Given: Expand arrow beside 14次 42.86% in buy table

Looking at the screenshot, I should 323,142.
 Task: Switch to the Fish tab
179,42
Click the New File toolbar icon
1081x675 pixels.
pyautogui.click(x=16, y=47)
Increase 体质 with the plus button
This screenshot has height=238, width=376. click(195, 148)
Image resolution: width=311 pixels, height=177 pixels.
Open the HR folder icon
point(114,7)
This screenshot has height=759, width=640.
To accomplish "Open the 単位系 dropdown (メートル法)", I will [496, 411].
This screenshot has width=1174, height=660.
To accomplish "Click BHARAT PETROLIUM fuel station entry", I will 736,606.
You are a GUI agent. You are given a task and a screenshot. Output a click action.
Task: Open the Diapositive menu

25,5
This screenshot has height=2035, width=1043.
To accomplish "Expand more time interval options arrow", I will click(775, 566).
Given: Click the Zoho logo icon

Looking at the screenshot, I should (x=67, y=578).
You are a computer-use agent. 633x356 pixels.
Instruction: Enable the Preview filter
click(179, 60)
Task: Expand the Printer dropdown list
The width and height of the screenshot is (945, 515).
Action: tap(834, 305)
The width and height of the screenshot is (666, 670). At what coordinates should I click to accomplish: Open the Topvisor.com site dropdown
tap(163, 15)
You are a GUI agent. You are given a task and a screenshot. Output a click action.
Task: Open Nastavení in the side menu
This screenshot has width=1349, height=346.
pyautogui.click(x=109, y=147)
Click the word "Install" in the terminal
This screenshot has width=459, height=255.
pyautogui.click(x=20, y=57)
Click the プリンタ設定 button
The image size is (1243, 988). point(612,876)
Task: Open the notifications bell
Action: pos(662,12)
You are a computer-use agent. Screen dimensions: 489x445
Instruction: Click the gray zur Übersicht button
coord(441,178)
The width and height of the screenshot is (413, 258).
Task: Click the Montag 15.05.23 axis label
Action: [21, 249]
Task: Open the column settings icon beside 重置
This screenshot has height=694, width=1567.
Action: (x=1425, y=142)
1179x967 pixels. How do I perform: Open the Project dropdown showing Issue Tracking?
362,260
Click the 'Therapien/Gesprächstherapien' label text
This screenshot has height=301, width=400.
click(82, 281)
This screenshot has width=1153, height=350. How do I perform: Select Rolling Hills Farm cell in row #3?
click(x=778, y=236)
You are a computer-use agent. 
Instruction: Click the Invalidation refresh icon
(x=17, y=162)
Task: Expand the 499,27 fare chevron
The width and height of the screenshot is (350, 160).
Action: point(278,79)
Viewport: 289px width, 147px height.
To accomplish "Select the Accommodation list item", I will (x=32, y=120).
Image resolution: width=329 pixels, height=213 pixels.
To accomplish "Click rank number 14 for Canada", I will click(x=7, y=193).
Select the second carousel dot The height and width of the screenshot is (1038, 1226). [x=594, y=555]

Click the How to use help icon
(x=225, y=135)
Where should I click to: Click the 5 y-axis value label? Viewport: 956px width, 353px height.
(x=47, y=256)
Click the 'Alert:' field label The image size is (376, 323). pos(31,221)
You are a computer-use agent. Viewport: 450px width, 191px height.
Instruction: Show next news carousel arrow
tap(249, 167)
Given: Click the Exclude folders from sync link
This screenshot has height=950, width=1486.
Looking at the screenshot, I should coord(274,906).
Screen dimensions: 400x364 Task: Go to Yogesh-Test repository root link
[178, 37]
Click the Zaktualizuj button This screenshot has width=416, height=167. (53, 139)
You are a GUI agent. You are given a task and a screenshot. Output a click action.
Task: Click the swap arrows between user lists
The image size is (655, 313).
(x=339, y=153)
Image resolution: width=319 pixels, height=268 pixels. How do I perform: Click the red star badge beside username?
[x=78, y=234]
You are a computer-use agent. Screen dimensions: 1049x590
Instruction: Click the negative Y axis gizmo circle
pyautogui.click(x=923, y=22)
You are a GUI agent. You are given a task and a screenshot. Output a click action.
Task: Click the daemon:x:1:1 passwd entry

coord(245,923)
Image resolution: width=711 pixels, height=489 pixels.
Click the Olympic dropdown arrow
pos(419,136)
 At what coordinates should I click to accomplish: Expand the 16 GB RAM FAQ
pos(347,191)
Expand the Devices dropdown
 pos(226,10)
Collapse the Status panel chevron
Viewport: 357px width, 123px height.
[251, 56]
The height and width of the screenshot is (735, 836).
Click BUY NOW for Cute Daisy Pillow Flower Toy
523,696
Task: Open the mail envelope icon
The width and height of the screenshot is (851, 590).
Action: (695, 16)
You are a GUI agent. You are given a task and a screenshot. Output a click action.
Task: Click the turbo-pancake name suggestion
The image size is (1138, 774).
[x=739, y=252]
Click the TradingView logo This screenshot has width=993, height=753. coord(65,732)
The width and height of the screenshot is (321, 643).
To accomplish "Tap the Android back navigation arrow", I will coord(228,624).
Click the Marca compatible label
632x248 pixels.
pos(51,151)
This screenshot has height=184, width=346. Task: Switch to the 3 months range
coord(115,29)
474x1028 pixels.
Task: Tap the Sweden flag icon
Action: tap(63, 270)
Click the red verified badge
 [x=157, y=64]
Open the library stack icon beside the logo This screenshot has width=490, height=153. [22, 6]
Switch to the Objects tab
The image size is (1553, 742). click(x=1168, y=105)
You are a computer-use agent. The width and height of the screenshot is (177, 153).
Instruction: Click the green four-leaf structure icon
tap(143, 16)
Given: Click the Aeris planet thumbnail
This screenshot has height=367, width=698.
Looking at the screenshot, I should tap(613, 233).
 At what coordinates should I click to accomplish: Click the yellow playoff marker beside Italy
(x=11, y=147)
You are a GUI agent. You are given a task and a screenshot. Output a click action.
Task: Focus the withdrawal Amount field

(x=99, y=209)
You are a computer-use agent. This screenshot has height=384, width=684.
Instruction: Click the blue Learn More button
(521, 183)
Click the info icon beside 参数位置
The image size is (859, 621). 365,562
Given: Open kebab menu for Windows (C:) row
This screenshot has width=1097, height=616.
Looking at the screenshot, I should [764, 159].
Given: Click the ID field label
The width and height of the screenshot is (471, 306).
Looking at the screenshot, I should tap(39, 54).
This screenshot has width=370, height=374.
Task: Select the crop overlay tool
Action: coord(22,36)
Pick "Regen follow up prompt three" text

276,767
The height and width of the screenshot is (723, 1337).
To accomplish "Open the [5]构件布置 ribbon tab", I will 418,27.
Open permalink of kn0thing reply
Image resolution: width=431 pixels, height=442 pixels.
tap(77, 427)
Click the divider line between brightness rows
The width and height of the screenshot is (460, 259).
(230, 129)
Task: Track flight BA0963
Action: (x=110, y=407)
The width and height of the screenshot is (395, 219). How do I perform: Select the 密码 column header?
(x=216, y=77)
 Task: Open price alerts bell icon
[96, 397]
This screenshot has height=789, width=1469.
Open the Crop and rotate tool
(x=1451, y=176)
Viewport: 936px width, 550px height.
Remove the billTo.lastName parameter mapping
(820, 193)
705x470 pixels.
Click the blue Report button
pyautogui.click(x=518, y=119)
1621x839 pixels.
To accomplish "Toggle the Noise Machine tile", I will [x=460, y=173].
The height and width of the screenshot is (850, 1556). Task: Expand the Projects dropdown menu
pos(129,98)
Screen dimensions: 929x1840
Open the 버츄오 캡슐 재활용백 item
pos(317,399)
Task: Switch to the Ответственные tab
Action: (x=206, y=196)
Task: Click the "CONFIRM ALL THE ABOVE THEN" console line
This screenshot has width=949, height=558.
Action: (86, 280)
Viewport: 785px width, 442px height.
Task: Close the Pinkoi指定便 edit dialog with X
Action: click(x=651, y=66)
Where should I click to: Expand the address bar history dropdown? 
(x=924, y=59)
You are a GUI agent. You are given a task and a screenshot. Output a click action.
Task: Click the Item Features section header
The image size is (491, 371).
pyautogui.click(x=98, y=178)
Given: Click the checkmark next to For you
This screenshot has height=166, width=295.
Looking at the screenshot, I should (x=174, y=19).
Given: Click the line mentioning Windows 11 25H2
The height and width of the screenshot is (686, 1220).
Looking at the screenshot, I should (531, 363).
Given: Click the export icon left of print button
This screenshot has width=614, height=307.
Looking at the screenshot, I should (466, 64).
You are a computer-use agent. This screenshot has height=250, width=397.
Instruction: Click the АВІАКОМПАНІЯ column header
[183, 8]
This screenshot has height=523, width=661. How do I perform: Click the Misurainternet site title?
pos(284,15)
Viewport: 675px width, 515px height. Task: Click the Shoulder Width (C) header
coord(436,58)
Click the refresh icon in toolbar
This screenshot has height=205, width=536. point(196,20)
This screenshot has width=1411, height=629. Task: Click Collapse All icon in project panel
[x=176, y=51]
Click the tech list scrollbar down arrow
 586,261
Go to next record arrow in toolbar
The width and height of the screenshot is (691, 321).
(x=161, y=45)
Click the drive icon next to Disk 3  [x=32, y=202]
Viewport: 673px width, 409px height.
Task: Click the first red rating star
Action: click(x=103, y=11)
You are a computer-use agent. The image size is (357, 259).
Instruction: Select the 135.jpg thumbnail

——

Exercise directions :: Scan the material above for the string "thumbnail". Return each line where it occurs.

Completed task ::
Given: Click the Aeris planet thumbnail
Instruction: Select the 135.jpg thumbnail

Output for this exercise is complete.